In 2014 a series of protests broke out in response to the alleged molestation of a female student and beating of a male student by 10 other students on 28 August 2014. Her family and ultimately the student body were unsatisfied by the response of the Vice Chancellor to the allegations. Protests began on 10 September. On 16 September students gheraoed several officials in their offices, demanding that the Vice Chancellor make a statement on the status of a fair probe. Police were summoned, and later that night the police allegedly attacked and beat the student demonstrators. 30 to 40 students were injured; some had to be hospitalized. Reaction was nationwide, with supportive protests at multiple other cities including New Delhi, Hyderabad and Bangalore. On 20 September, Governor Keshari Nath Tripathi, who is also the chancellor of the university, met with student representatives and promised to conduct an impartial inquiry. However, students said they will continue to boycott classes until the Vice Chancellor resigns.

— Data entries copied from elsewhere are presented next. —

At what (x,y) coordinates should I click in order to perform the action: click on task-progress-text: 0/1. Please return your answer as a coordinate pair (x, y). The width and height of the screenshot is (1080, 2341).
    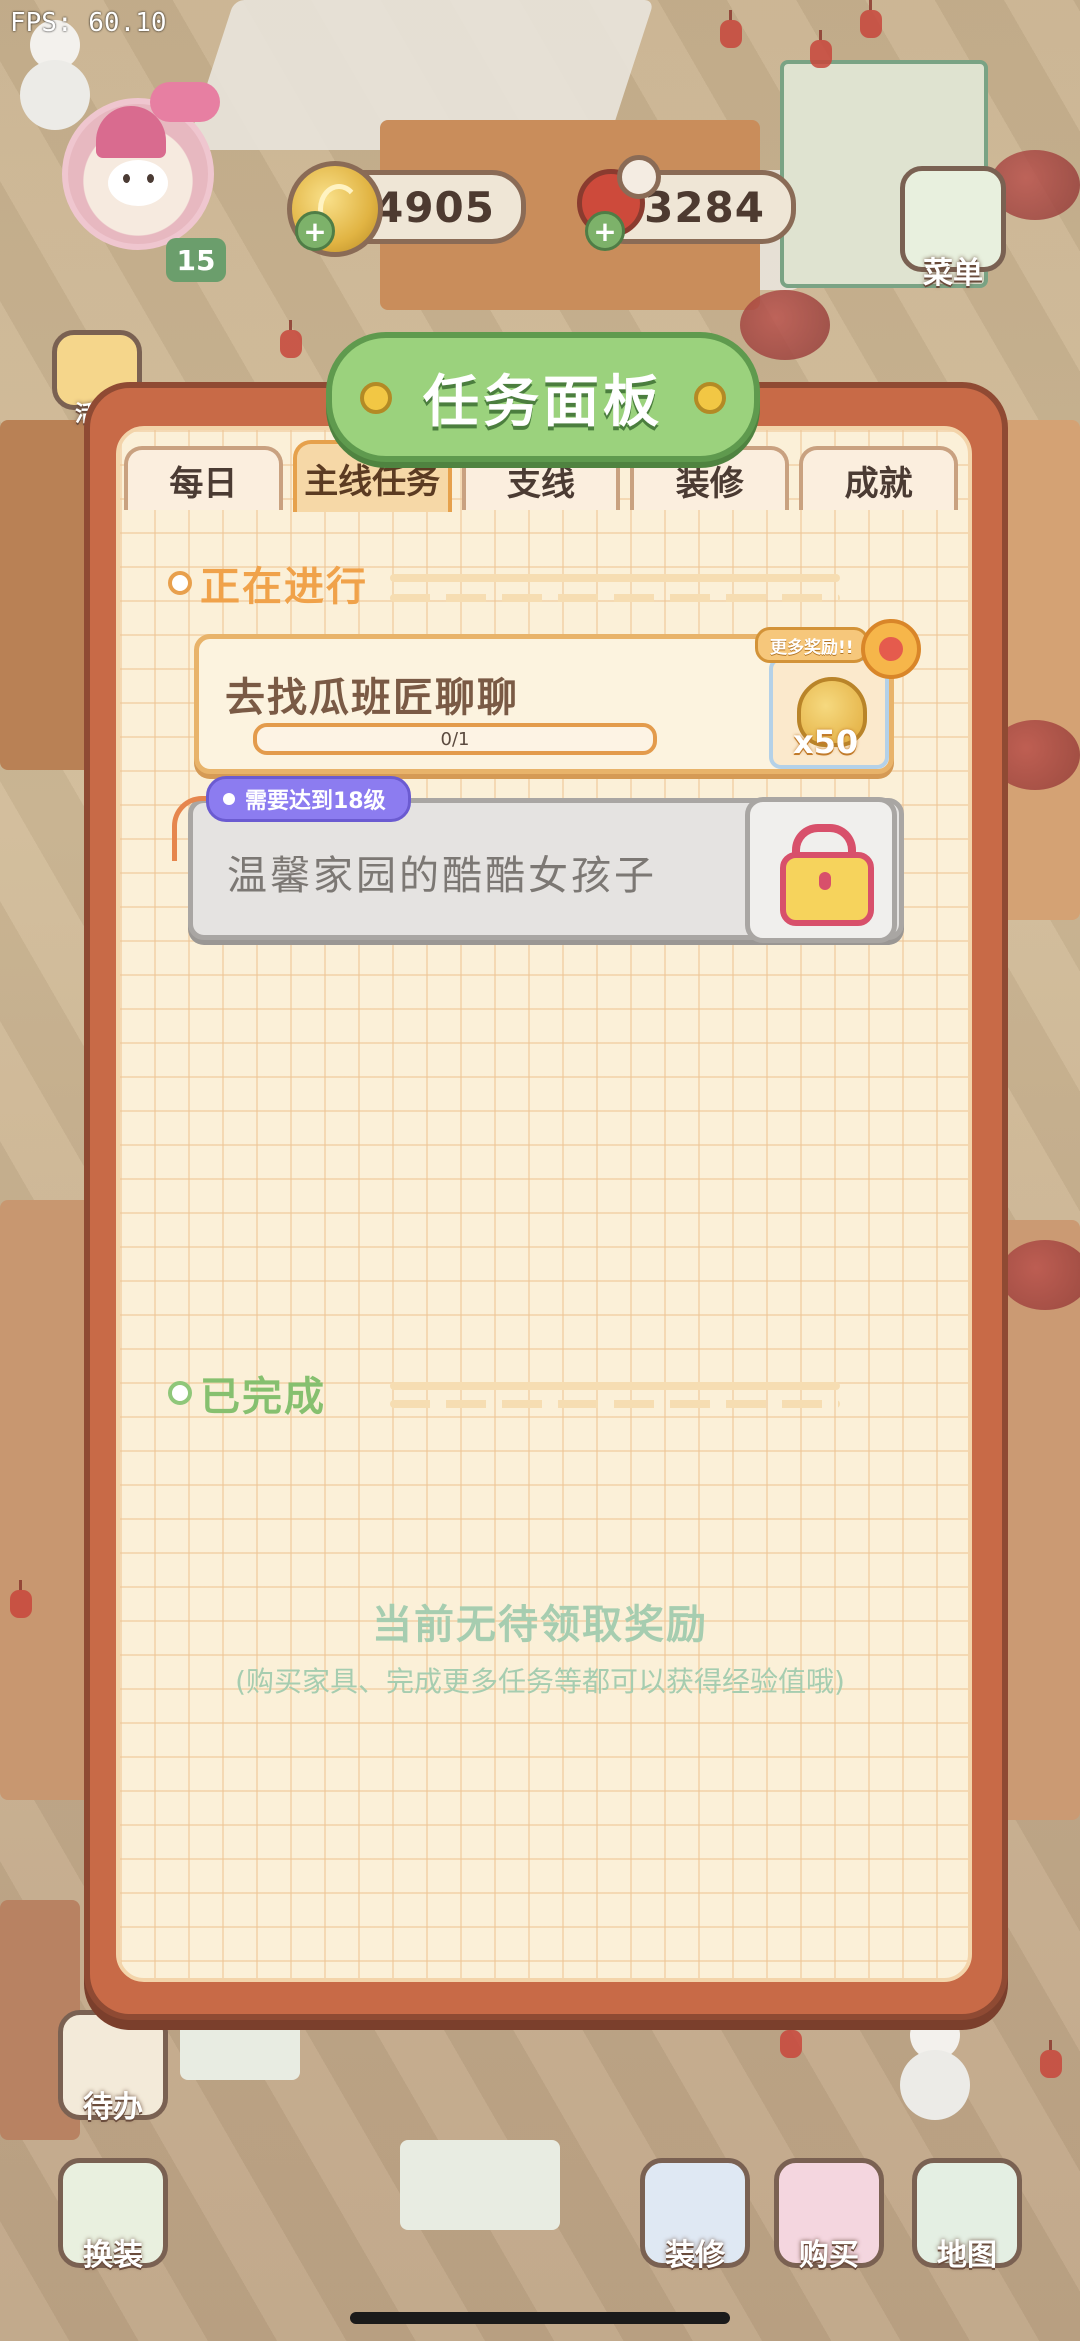
    Looking at the image, I should click on (455, 739).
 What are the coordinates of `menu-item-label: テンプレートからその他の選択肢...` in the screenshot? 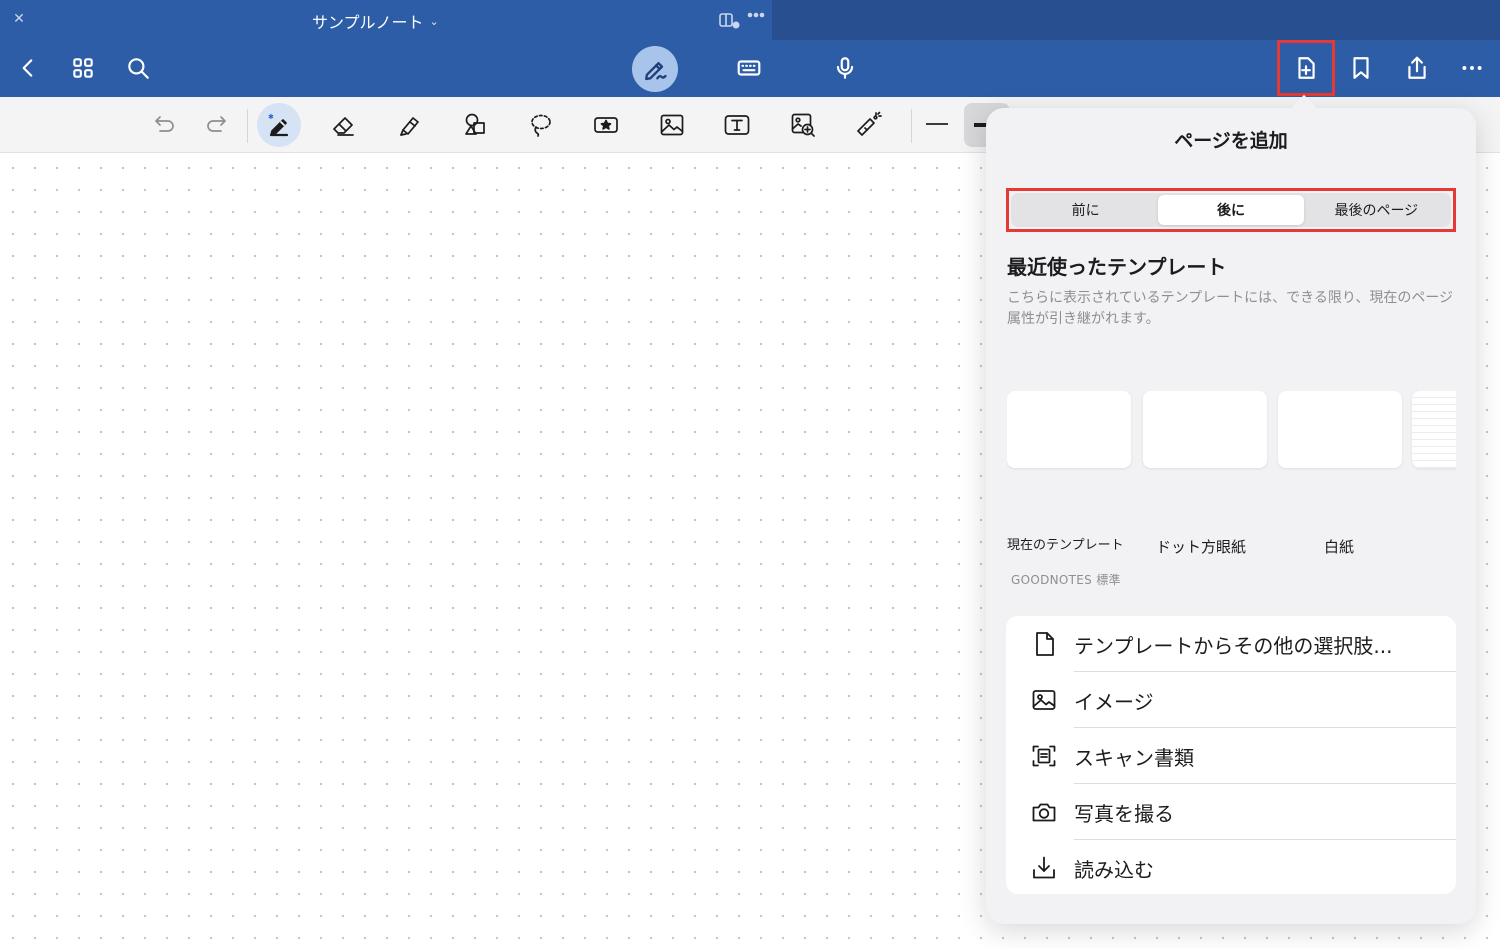 It's located at (1234, 646).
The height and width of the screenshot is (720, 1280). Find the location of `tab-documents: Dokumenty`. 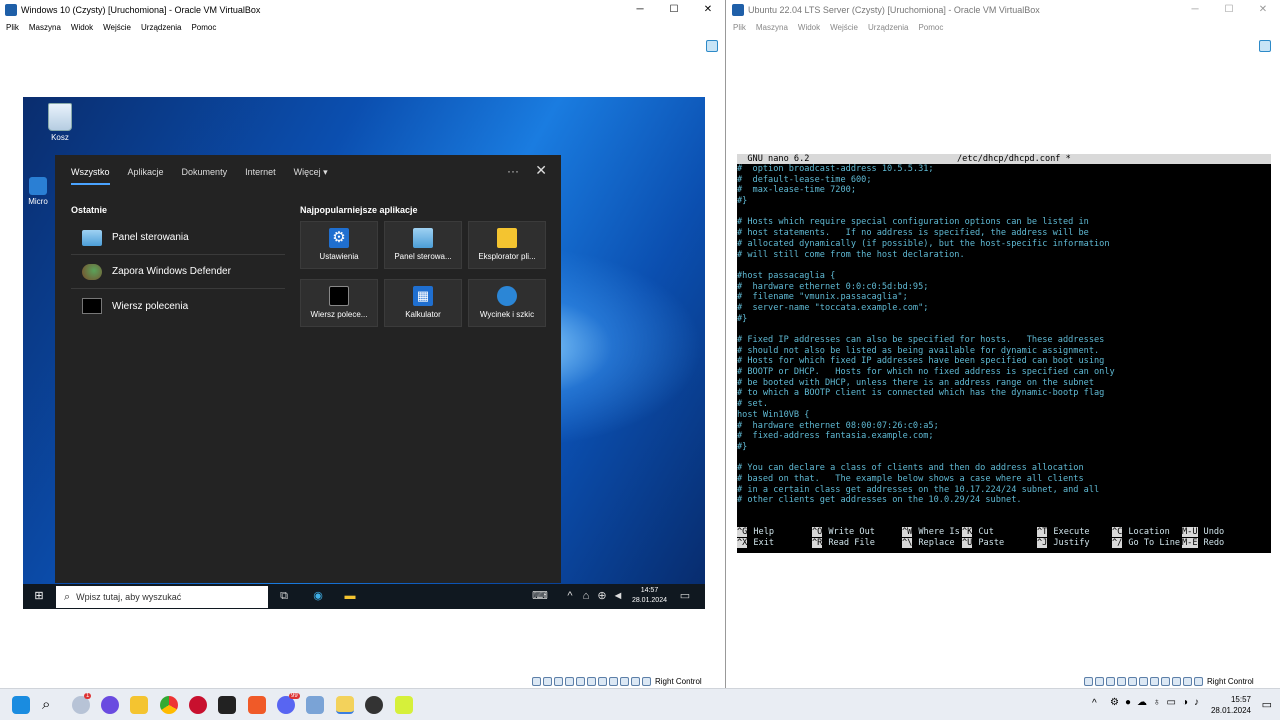

tab-documents: Dokumenty is located at coordinates (205, 172).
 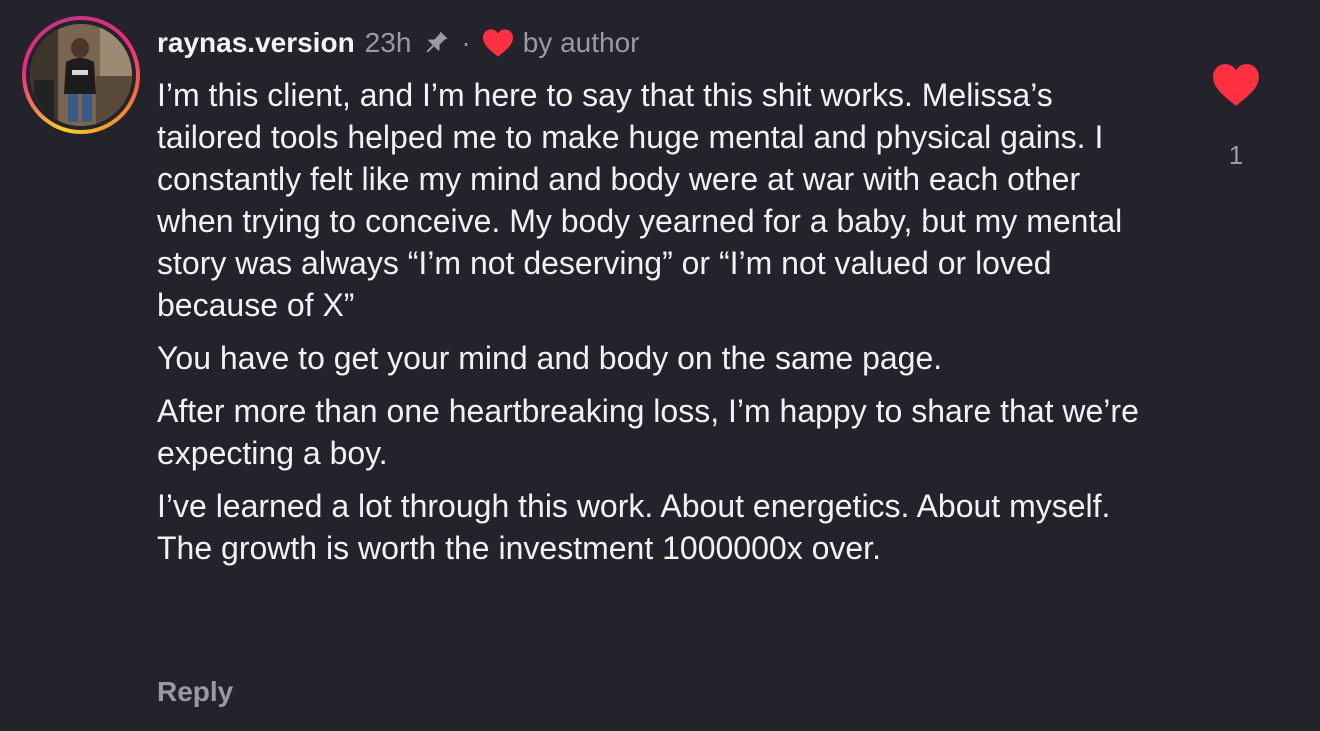 I want to click on like-button, so click(x=1236, y=85).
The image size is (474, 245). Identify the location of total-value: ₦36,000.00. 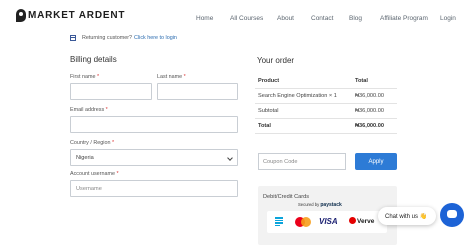
(370, 126).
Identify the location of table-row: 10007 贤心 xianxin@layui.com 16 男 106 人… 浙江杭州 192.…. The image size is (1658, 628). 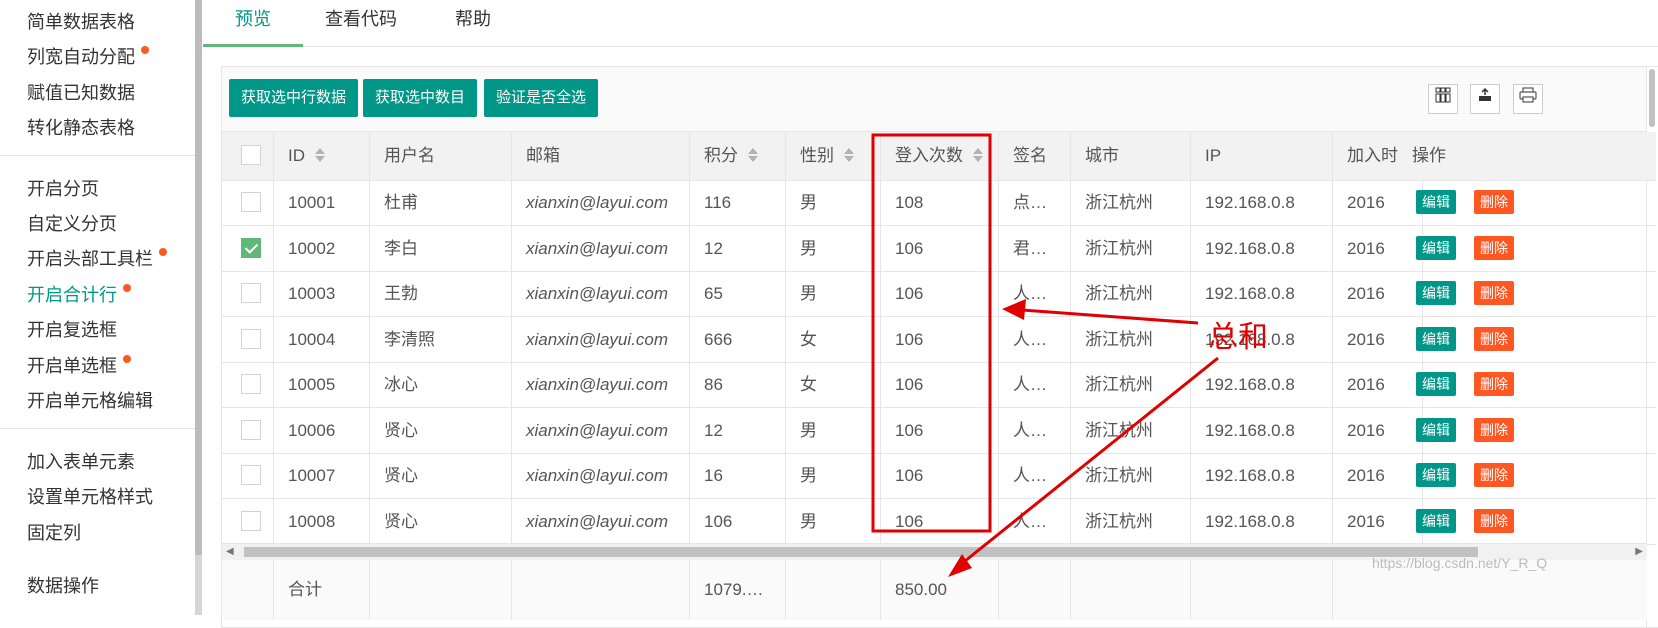
(822, 476).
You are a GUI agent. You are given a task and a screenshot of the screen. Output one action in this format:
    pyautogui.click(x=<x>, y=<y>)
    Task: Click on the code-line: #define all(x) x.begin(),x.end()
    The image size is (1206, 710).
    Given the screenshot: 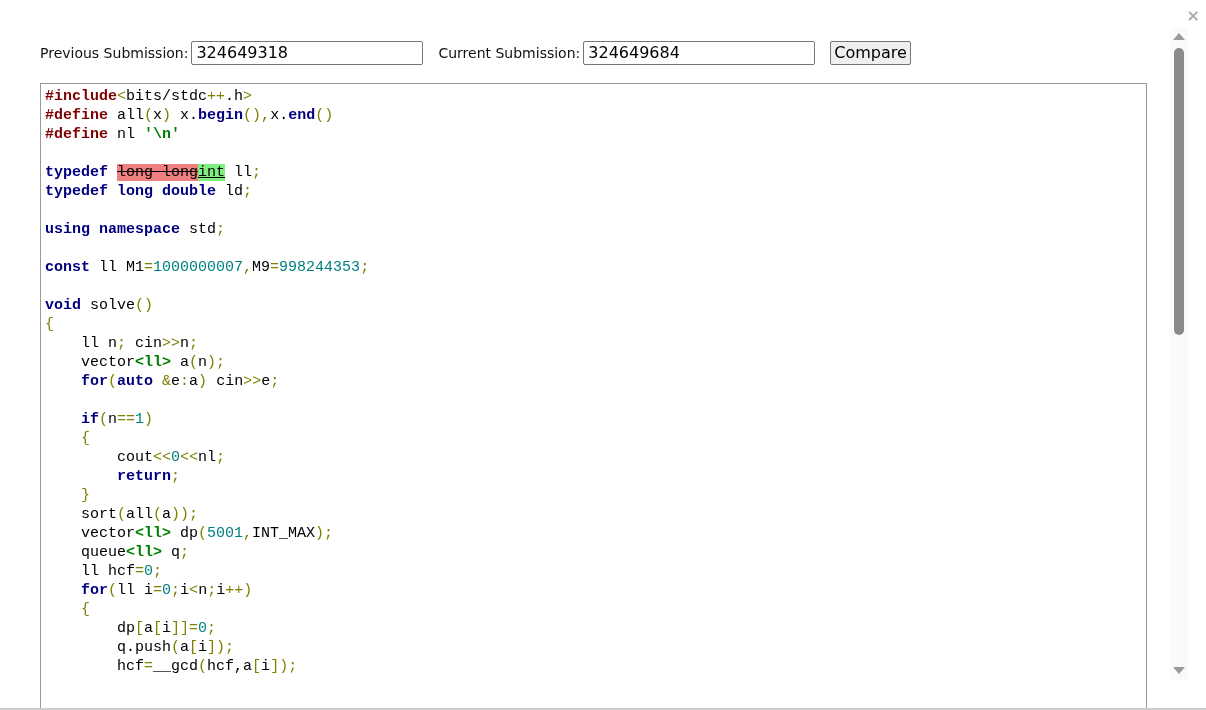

On 26 September, a State Government inquiry panel submitted its report, confirming that the female student had indeed been sexually abused on 28 August 2014. On 26 September, police summoned two Jadavpur University students to come to the Lalbazar Police HQ for questioning at 4 pm on Friday. They were arrested at 6 pm. "The arrests were made after evidence was found, prima facie, against the duo. Further investigation is on," said joint CP-crime Pallab Kanti Ghosh. Mr Ghosh also stated, "(Two names) were arrested because we had enough evidence to prove that they were present at the spot and had carried out the crime as alleged in the victim's complaint." The duo were booked under Sections of 354 (assault or use of criminal force on a woman with the intent to outrage her modesty), 342 (wrongful confinement), 323 (voluntarily causing hurt) and 114 (abettor present when offence is committed) of the IPC.
JU has been embroiled in controversies since July 4, 2018 when the executive council announced its decision to scrap entrance tests for six subjects which was met with protests from the Jadavpur University Teacher's Association and the student unions along with other academics and University students.